• _Excerpted passage_:
--- begin ---

Maryvale’s Adrian Stubbs Drops 100 Points in Three Quarters, Breaking Arizona’s High School Single-Game Record

athlete
Maryvale’s Adrian Stubbs, who scored 100 points to break Arizona’s high school single-game record, similar to Wilt Chamberlain's pose when he scored 100 points in the NBA. (Photo by Jeremy Smith/Maryvale Athletics)

By Ethan Ignatovsky

The day after, Adrian Stubbs was honored like a celebrity around the Maryvale High School campus.

As he strolled through the halls, videos and photos captured his every move, and quickly found their way to social media. All anyone could talk about was what he did the previous night, when he became the first Arizona high school basketball player to reach 100 points in a single game.

“Last couple hours: crazy,” Stubbs, a senior guard, said Wednesday afternoon, as the magnitude of his accomplishment began to settle in. “My phone’s blowing up, congratulations from a lot of people. The feeling’s amazing, obviously something that many kids dream of.”

The road to history began inconspicuously enough the night before in Yuma on the state’s southern border, roughly a three-hour drive from Maryvale High in Phoenix’s West Valley.

Maryvale’s boys basketball team arrived in Yuma for its farthest road game of the season against Kofa High School, but had seemingly left its offense back in the Valley through the first 1:29 of game action.

The two teams held each other scoreless, with Stubbs starting the game by shooting 0-for-3 from the field. No one in the gym had any way of knowing it at the time, but despite that start, Stubbs was about to kick off a life-changing night that would garner him national attention.

--- end ---

• _Supplied material_:

--- begin ---

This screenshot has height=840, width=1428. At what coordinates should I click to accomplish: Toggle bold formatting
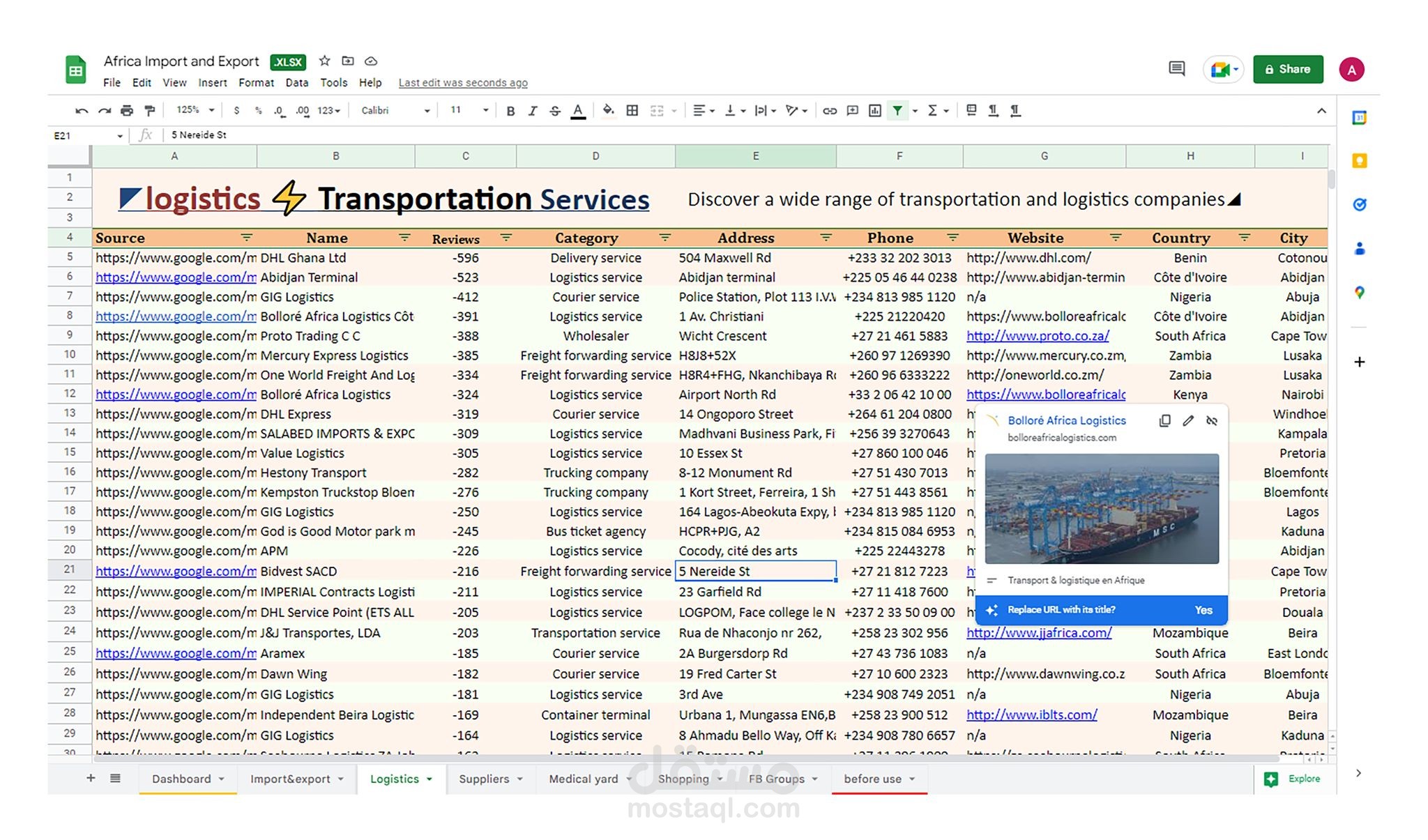[x=510, y=110]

--- end ---

• _Requirement 1_: In the Adrian Stubbs article, which school did Maryvale play on the night Stubbs scored 100 points?
• _Requirement 2_: Using the Adrian Stubbs article, decide whether each statement agrees with it, answering yes or no and quoting the deciding words: (a) Stubbs is a senior guard. (b) Stubbs made his first three shots of the game. (c) The game was played at Maryvale's home gym.

• _Correct output 1_: Kofa High School, in Yuma.

• _Correct output 2_:
(a) Yes: "Stubbs, a senior guard"
(b) No: "Stubbs starting the game by shooting 0-for-3 from the field"
(c) No: "Maryvale’s boys basketball team arrived in Yuma for its farthest road game of the season against Kofa High School"